Complete the following code following the ```To do``` suggestions 

In [None]:
import findspark
findspark.init()
import numpy as np
# To do here: Import SparkSession from pyspark

from operator import add

#To do here: Create a local Spark session
spark = 


#Function to compute clusters
def get_cluster(x,clusters):
    dist = np.array(x)-clusters
    dist = np.sqrt(np.sum(dist**2.,1))
    i = np.argmin(dist)
    return i

#To do here: Create a RDD from the list
#[[1, 2, 3], [4, 5, 6], [7, 8, 9], [10, 11, 12],[5,2,5],[3,4,5]]
data = 

#Number of clusters 
K = 2

#Initial clusters taken at random
centroids = data.takeSample(False,K)
tol = 1E-4
error = 1.

print("Centroids",centroids)
while error > tol:
  #To do here: transform data using a *map* to create a key,value map 
  #applying the lambda function
  #lambda x: (get_cluster(x,centroids), np.array(x))
  assign_cluster = 

  #To do here: compute de sum of data per cluster using *reduceByKey*
  sum_cluster = 

  #To do here: compute de number of points per cluster using *countByKey*
  size_cluster = 

  #To do here: collect the sum_cluster in the driver using *collect*
  sum_clusters = 

  #Computes the new centroids
  new_centroids = []
  for key,coord in sum_clusters:
    new_centroids.append(coord/size_cluster[key])
  new_centroids = np.array(new_centroids)

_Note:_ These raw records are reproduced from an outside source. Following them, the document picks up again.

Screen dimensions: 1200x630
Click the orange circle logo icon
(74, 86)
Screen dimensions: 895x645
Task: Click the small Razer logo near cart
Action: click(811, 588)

  error = np.sqrt(np.sum((new_centroids-centroids)**2.))
  centroids = new_centroids

  print("Centroids",new_centroids)
  print("Convergence error",error )
spark.stop()

## Exercise: Correct Page Rank
Notice that the code in the example does not completely compute the Page rank iteration (and as you may have notice in the previous notebooks neither the cpp implementations that we have use). For now we are computing the power method, i.e.
$$ r^{k+1} = S*r^{k} $$
whereas the Page rank algorithm is
$$ r^{k+1} = 0.85 S*r^{k} + 0.15 * 1$$
Modify the spark code before to add these changes.